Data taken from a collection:
════════════════════

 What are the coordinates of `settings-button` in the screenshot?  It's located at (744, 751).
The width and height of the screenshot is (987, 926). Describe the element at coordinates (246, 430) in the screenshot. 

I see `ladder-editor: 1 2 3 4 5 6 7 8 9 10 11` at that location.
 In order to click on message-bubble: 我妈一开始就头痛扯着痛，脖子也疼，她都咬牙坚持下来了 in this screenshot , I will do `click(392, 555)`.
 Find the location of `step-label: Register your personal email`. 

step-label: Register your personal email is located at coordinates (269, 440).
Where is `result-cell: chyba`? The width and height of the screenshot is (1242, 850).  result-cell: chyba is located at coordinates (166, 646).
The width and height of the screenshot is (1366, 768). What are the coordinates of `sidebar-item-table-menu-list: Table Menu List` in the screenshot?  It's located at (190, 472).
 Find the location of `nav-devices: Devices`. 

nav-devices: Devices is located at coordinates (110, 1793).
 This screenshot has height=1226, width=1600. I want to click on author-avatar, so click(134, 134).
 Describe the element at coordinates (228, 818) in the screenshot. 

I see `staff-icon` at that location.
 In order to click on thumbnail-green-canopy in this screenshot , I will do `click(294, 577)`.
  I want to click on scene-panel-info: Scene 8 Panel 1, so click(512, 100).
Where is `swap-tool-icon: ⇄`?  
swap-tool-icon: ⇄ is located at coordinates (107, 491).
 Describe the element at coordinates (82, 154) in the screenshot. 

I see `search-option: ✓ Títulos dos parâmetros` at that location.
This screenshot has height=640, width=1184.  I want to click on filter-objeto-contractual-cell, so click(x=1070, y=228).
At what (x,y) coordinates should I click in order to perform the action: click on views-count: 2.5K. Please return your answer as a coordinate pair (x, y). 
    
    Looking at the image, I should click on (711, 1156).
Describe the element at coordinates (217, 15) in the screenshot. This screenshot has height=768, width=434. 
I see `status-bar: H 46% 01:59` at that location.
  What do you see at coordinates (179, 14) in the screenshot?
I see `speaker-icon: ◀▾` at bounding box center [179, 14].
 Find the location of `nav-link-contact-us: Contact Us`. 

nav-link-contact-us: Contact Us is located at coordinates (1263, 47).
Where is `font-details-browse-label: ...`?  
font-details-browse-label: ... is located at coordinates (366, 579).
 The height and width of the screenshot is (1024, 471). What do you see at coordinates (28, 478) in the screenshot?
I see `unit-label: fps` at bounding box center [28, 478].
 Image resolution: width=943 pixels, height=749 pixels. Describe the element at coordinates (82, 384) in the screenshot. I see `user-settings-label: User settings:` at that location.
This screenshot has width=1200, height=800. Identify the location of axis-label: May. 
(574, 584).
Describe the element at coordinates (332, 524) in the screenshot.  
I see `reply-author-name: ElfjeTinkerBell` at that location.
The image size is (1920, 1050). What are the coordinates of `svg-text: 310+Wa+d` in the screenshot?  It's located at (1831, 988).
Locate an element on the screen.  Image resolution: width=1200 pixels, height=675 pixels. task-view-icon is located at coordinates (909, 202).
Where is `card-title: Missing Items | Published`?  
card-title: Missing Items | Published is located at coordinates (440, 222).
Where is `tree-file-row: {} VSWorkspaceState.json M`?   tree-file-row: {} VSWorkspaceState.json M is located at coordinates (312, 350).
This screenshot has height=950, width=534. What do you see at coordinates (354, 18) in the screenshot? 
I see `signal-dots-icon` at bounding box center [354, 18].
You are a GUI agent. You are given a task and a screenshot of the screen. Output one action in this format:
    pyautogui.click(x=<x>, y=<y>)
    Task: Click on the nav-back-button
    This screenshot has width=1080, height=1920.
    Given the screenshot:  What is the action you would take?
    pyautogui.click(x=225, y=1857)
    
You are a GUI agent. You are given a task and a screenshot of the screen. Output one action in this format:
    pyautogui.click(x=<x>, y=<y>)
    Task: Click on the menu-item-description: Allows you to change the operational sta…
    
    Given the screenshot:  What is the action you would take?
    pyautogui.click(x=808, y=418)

════════════════════

About this task
Please output all of the items above again, line for line, with no changes.

The completed task
 What are the coordinates of `settings-button` in the screenshot?  It's located at (744, 751).
The width and height of the screenshot is (987, 926). Describe the element at coordinates (246, 430) in the screenshot. 

I see `ladder-editor: 1 2 3 4 5 6 7 8 9 10 11` at that location.
 In order to click on message-bubble: 我妈一开始就头痛扯着痛，脖子也疼，她都咬牙坚持下来了 in this screenshot , I will do `click(392, 555)`.
 Find the location of `step-label: Register your personal email`. 

step-label: Register your personal email is located at coordinates (269, 440).
Where is `result-cell: chyba`? The width and height of the screenshot is (1242, 850).  result-cell: chyba is located at coordinates (166, 646).
The width and height of the screenshot is (1366, 768). What are the coordinates of `sidebar-item-table-menu-list: Table Menu List` in the screenshot?  It's located at (190, 472).
 Find the location of `nav-devices: Devices`. 

nav-devices: Devices is located at coordinates (110, 1793).
 This screenshot has height=1226, width=1600. I want to click on author-avatar, so click(134, 134).
 Describe the element at coordinates (228, 818) in the screenshot. 

I see `staff-icon` at that location.
 In order to click on thumbnail-green-canopy in this screenshot , I will do `click(294, 577)`.
  I want to click on scene-panel-info: Scene 8 Panel 1, so click(512, 100).
Where is `swap-tool-icon: ⇄`?  
swap-tool-icon: ⇄ is located at coordinates (107, 491).
 Describe the element at coordinates (82, 154) in the screenshot. 

I see `search-option: ✓ Títulos dos parâmetros` at that location.
This screenshot has height=640, width=1184.  I want to click on filter-objeto-contractual-cell, so click(x=1070, y=228).
At what (x,y) coordinates should I click in order to perform the action: click on views-count: 2.5K. Please return your answer as a coordinate pair (x, y). 
    
    Looking at the image, I should click on (711, 1156).
Describe the element at coordinates (217, 15) in the screenshot. This screenshot has height=768, width=434. 
I see `status-bar: H 46% 01:59` at that location.
  What do you see at coordinates (179, 14) in the screenshot?
I see `speaker-icon: ◀▾` at bounding box center [179, 14].
 Find the location of `nav-link-contact-us: Contact Us`. 

nav-link-contact-us: Contact Us is located at coordinates (1263, 47).
Where is `font-details-browse-label: ...`?  
font-details-browse-label: ... is located at coordinates (366, 579).
 The height and width of the screenshot is (1024, 471). What do you see at coordinates (28, 478) in the screenshot?
I see `unit-label: fps` at bounding box center [28, 478].
 Image resolution: width=943 pixels, height=749 pixels. Describe the element at coordinates (82, 384) in the screenshot. I see `user-settings-label: User settings:` at that location.
This screenshot has width=1200, height=800. Identify the location of axis-label: May. 
(574, 584).
Describe the element at coordinates (332, 524) in the screenshot.  
I see `reply-author-name: ElfjeTinkerBell` at that location.
The image size is (1920, 1050). What are the coordinates of `svg-text: 310+Wa+d` in the screenshot?  It's located at (1831, 988).
Locate an element on the screen.  Image resolution: width=1200 pixels, height=675 pixels. task-view-icon is located at coordinates (909, 202).
Where is `card-title: Missing Items | Published`?  
card-title: Missing Items | Published is located at coordinates (440, 222).
Where is `tree-file-row: {} VSWorkspaceState.json M`?   tree-file-row: {} VSWorkspaceState.json M is located at coordinates (312, 350).
This screenshot has height=950, width=534. What do you see at coordinates (354, 18) in the screenshot? 
I see `signal-dots-icon` at bounding box center [354, 18].
You are a GUI agent. You are given a task and a screenshot of the screen. Output one action in this format:
    pyautogui.click(x=<x>, y=<y>)
    Task: Click on the nav-back-button
    This screenshot has width=1080, height=1920.
    Given the screenshot:  What is the action you would take?
    pyautogui.click(x=225, y=1857)
    
You are a GUI agent. You are given a task and a screenshot of the screen. Output one action in this format:
    pyautogui.click(x=<x>, y=<y>)
    Task: Click on the menu-item-description: Allows you to change the operational sta…
    
    Given the screenshot:  What is the action you would take?
    pyautogui.click(x=808, y=418)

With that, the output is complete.